XXVII

[…segue] Garco sembrava non toccare nemmeno il terreno mentre i suoi piedi allontanavano lui e Calia dall’attacco mortale dei cinghiali diabolici. Presto furono distanti dal luogo in cui Ramon giaceva a terra senza vita: il luogo in cui il simbolo, fedele accompagnatore ed indicatore, si era disfatto in tante piccole schegge, il luogo in cui Calia aveva definitivamente lasciato tutti i suoi legami con la sua vita nella prigione del villaggio fantasma, solo un giorno prima ancora intorno a lei. Non aveva più il fucile, né il simbolo di vetro, non aveva altro che il ricordo della sua lontana casa, delle sue abitudini tragicamente fedeli, aveva di nuovo una voce ed un udito in grado di iniettarle dosi di realtà più massicce, non aveva più la mappa, rimasta in mano a Ramon, e sopra ogni assenza non aveva più il suo Ramon, i suoi timori condivisi con lei, il suo coraggio paludoso eppure infine presente quando serviva, non aveva più la sua voce, i suoi occhi, il rumore da poco ritrovato dei suoi passi di ragazzo. 

    Mentre si inoltrava nel bosco sorretta da Garco, il nemico più feroce del suo Ramon, sentì tuttavia il sollievo di essere protetta, come mai si era sentita, fra quelle braccia forti, e subito sentì la vergogna di stare in qualche senso tradendo Ramon, il suo amore e la sua fiducia: pensando al dolore infinito di non poterlo vedere mai più, Calia si abbandonava contemporaneamente al sollievo che sarebbe stato per lei potersi fidare di Garco. L’odio verso sé stessa, per questa sporca contraddizione, le fece gridare:

“Fermati!”

Subito Garco si arrestò, posandola delicatamente sul terreno umido. Avevano percorso una distanza lunghissima e senza possibilità di misura. Erano molto più dentro quel bosco e, Calia lo percepiva, più vicini al suo cuore maligno.

“Stai bene?”

Le chiese Garco.

Calia parlò con il dolore e la sensazione del tradimento che le mordeva le tempie: 

“Perché non mi uccidi subito, invece di continuare con questa menzogna?

Garco scosse la testa, in un modo di indefinibile padronanza.

“È proprio questa la diffidenza che ha ucciso Ramon, continuare a credere che ognuno di noi sia in una guerra continua con l’altro: quando gli abbiamo offerto di rappresentare la comunità nella strada verso la tua salvezza ha rifiutato la possibilità di non sentirsi solo in questa disperata missione.

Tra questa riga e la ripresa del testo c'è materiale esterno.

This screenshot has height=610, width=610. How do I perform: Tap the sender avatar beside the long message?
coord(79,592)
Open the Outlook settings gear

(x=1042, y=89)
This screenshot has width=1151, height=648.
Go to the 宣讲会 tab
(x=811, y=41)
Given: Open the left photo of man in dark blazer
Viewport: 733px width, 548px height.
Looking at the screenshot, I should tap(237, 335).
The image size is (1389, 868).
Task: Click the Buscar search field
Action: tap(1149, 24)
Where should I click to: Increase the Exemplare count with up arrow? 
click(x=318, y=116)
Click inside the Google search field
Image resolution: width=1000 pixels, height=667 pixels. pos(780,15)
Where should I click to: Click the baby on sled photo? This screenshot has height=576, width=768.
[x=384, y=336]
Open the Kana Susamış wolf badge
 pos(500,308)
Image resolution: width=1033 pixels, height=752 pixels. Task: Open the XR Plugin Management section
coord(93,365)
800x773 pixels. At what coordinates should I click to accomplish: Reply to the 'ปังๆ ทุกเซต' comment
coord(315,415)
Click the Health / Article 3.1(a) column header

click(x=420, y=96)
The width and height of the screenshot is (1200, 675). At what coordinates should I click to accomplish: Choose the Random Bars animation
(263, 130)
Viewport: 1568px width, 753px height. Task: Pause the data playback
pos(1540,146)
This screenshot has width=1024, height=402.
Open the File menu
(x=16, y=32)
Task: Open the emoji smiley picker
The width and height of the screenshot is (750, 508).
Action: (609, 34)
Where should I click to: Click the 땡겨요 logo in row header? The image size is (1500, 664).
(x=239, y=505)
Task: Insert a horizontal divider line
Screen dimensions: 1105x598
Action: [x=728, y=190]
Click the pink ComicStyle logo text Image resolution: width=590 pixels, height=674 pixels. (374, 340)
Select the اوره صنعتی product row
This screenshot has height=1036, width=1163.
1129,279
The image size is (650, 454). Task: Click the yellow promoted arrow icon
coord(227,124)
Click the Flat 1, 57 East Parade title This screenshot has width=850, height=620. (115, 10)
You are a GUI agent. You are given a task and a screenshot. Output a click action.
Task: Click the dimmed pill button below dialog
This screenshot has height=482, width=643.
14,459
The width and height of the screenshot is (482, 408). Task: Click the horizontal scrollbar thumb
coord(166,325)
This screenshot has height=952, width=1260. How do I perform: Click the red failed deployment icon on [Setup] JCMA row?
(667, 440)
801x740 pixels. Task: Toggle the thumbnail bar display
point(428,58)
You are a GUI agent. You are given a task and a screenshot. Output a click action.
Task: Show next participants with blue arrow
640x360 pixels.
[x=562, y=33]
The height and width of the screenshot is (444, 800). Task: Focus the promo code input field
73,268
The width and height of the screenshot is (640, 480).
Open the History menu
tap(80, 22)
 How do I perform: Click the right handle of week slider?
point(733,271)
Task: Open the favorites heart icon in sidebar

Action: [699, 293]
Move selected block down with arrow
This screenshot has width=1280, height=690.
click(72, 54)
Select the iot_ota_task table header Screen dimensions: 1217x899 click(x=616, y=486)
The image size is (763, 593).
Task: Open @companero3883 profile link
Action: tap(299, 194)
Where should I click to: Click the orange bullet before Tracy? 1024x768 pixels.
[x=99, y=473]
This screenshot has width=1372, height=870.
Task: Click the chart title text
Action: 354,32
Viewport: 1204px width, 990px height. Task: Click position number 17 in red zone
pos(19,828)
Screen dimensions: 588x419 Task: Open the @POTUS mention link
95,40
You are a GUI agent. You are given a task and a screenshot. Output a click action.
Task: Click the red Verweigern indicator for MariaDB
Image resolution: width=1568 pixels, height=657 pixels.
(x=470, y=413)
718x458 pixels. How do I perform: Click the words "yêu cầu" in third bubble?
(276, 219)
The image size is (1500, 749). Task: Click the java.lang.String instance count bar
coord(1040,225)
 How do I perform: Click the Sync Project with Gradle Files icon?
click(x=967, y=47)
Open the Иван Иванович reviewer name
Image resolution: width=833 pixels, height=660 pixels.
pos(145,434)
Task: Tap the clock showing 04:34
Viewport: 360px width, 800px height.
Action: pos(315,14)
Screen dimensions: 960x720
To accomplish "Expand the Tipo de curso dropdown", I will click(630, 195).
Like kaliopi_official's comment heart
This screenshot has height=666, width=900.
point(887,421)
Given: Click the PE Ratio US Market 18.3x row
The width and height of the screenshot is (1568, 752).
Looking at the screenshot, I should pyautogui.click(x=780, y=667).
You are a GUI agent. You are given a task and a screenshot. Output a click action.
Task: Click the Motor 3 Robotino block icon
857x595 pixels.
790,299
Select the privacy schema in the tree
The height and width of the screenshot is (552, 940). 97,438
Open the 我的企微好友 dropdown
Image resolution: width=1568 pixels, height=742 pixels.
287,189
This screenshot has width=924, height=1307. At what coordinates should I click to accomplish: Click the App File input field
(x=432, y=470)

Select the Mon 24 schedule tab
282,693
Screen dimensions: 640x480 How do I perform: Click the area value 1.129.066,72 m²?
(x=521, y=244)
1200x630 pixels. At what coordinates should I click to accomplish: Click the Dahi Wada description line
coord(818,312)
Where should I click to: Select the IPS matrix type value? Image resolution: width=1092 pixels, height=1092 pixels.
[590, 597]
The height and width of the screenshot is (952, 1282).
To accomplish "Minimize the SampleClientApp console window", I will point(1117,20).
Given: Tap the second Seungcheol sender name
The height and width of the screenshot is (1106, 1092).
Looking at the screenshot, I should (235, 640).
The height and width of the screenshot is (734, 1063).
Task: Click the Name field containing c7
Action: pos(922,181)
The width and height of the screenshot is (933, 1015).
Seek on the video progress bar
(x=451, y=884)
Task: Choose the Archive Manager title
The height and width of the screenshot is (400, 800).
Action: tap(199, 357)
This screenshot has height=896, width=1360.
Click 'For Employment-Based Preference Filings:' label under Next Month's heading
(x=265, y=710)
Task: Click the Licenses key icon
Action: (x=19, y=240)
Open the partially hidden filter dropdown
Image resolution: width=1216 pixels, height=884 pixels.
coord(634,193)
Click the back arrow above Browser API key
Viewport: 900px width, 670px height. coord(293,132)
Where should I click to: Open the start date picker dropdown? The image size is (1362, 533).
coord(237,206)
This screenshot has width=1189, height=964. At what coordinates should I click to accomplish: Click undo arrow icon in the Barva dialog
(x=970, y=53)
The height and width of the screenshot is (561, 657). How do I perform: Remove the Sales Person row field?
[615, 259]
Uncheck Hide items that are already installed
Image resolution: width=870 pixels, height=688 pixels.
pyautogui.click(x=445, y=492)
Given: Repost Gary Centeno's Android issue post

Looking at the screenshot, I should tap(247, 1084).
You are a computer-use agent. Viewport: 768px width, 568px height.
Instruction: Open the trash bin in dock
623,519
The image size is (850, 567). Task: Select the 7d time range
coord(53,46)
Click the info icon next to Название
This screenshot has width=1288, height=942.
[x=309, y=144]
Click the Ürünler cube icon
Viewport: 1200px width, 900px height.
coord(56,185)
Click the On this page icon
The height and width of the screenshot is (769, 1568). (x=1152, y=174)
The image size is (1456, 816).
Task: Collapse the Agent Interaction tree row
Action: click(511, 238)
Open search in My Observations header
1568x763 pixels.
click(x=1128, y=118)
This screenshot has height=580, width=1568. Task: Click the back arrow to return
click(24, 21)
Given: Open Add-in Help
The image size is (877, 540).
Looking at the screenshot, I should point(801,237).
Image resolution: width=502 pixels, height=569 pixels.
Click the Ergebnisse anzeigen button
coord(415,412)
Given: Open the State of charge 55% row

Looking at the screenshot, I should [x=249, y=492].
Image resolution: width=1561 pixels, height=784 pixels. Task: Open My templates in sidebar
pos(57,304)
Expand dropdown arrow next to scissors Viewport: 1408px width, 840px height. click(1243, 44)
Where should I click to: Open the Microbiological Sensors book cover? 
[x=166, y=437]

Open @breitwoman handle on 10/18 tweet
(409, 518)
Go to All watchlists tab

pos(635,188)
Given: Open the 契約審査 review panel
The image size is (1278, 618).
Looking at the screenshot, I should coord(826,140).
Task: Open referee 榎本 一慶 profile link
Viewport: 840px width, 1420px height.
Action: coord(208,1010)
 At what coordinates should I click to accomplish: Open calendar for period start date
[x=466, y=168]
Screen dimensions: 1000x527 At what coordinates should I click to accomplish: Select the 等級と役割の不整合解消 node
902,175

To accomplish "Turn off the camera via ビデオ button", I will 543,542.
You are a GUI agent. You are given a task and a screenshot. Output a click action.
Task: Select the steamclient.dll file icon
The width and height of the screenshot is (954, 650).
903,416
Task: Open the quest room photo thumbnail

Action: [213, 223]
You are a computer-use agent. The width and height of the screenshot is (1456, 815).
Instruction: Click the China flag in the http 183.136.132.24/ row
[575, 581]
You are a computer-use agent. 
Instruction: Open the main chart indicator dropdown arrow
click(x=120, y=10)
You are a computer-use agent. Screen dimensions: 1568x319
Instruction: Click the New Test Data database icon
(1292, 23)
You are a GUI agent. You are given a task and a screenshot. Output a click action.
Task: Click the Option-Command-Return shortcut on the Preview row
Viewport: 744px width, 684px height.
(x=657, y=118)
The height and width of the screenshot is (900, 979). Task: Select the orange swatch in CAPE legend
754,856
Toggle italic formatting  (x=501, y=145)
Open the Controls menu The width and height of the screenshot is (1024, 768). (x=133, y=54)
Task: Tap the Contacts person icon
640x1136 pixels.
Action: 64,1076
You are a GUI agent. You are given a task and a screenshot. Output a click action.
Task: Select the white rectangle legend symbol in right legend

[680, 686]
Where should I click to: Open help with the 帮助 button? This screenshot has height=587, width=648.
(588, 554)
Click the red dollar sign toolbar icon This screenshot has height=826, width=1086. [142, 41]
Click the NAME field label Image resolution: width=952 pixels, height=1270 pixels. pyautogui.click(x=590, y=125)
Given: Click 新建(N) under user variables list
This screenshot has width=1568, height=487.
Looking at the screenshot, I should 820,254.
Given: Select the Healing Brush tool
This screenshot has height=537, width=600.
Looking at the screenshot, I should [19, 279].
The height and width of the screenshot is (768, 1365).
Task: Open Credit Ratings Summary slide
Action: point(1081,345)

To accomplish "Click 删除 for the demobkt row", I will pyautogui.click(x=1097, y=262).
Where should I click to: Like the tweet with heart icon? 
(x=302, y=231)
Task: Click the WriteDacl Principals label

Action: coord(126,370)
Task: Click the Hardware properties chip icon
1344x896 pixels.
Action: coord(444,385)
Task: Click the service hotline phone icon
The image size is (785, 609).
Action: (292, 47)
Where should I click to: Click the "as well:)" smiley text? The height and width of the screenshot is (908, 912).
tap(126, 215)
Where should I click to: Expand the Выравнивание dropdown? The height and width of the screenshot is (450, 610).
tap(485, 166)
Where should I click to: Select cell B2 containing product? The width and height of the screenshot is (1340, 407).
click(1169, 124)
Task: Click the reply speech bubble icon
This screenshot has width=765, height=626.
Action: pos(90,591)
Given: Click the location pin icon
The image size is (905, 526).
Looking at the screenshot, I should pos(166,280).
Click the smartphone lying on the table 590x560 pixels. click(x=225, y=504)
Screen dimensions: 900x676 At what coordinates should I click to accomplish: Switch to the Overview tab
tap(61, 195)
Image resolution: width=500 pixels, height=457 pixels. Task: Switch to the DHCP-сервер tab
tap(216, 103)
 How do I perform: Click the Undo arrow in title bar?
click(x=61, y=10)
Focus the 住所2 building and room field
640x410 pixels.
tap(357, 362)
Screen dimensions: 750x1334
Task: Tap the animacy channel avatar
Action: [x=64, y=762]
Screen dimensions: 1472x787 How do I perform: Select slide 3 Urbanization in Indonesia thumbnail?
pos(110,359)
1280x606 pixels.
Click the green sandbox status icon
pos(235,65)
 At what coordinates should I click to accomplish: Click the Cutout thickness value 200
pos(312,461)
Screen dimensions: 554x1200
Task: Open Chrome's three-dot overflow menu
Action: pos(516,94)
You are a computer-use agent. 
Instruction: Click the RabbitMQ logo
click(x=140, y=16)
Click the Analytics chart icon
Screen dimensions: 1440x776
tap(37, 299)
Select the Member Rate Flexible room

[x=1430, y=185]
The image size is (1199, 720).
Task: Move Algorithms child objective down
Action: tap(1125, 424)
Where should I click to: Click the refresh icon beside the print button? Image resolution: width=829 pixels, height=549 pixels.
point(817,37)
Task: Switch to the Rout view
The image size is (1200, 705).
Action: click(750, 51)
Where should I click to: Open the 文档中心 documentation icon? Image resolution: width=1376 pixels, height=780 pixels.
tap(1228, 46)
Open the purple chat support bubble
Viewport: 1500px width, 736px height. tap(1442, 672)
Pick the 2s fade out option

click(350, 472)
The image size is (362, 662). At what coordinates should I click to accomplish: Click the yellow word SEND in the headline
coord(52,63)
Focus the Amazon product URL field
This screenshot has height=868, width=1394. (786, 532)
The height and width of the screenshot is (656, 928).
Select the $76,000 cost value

Anche questo lo ha ucciso, da solo contro tutti non è riuscito a farcela.”

“Voi dunque lo avreste protetto, come lo hai difeso tu da quell’attacco mortale?”

“Non avrei potuto fare nulla in ogni caso: una furia come quella che si è abbattuta su di voi ha nello stesso momento attaccato anche me. Come avrai notato, ho una potenza ed una velocità non umane. Non so come sia possibile, ma da quando sono entrato nel bosco seguendovi, dopo aver scampato la distruzione del Vortice, ho cominciato a sentire un’energia sempre più grande dentro di me, ed in poco tempo sono stato in grado di correre, saltare, abbattere, come nessun uomo credo sia mai riuscito a fare. Ho avuto la meglio senza problemi sul branco di cinghiali, ma non ho potuto essere con voi mentre Ramon moriva. Non mi dispiace, e lo dico senza vergogna. Era un essere misero. Mi dispiace solo che tu ne soffra così tanto.”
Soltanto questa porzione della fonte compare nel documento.